When the deal was announced, much of the Colorado attention went to the righty pitching prospects received -- Jeff Hoffman, the Blue Jays' top Draft pick in 2014; Miguel Castro, a hard-throwing 20-year-old; and Jesus Tinoco, a 20-year-old in the infant stages of his career. Reyes was treated more as an expensive cost-saver -- $48 million over the 2015 and '16 seasons, but still $50 million less than Tulowitzki would have received through 2020. Even more, speculation hangs that he could be moved again for cost savings and prospects.
But Reyes is a four-time All-Star with speed that plays well high in the batting order. Other than leadoff hitter Charlie Blackmon, whose 27 steals are one shy of his career high, the Rockies are what manager Walt Weiss called "heavy-footed." In other words, slow.
Reyes can change that, even though chronic hamstring issues slowed him in recent years.
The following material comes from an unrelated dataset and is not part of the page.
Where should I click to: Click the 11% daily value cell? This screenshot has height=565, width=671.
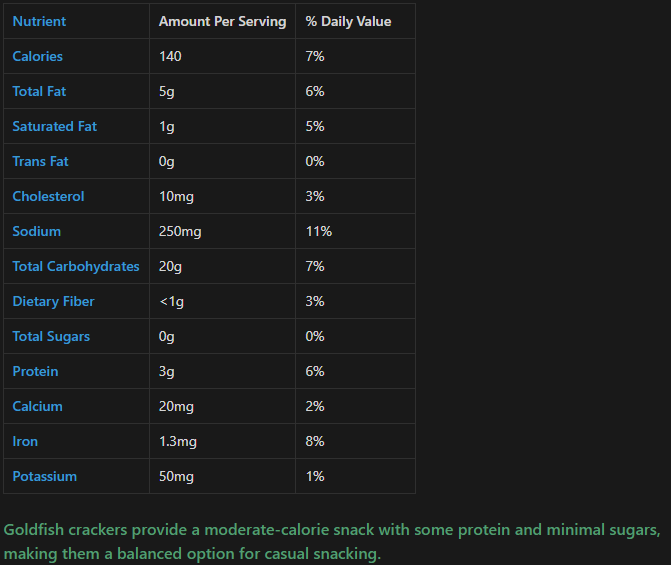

He missed time this year with a cracked rib, but his legs are healthy. He is 17-for-20 on steal attempts this season. He's no longer the runner who stole 56 or more bases from 2005-08, but he still is a speed upgrade.
"I see him as a top-of-the-lineup-type guy, whether that's first or second, I don't know," Weiss said. "Or maybe he's a guy where I'll slot him somewhere else in the lineup depending on the matchups and how all the pieces fit together. But I like what he brings."
Weiss also discounted the suggestion that Reyes has declined precipitously defensively, saying "I'm going to have to see that for myself."
The Rockies didn't flip Reyes to another club immediately and have given no official indication they'll do anything other than see how he fits. Unless the Rockies do something similar to the Tulowitzki deal, they have two-time All-Star Carlos Gonzalez and savvy catcher Nick Hundley. Otherwise, the lineup is populated by players who haven't signed their first big contract and know little other than the Rockies' struggles, and the pitching -- as has been the case throughout the life of the franchise -- is trying to find its way.
Is that enough? Reyes hopes to help make it so.
"No matter how you're built that year, you go with the attitude that you're going to win that year," Reyes said. "You look around this ballclub and there's a lot of talent. We just need to put everything together, play consistent baseball throughout the season, I don't see a reason why we can't compete."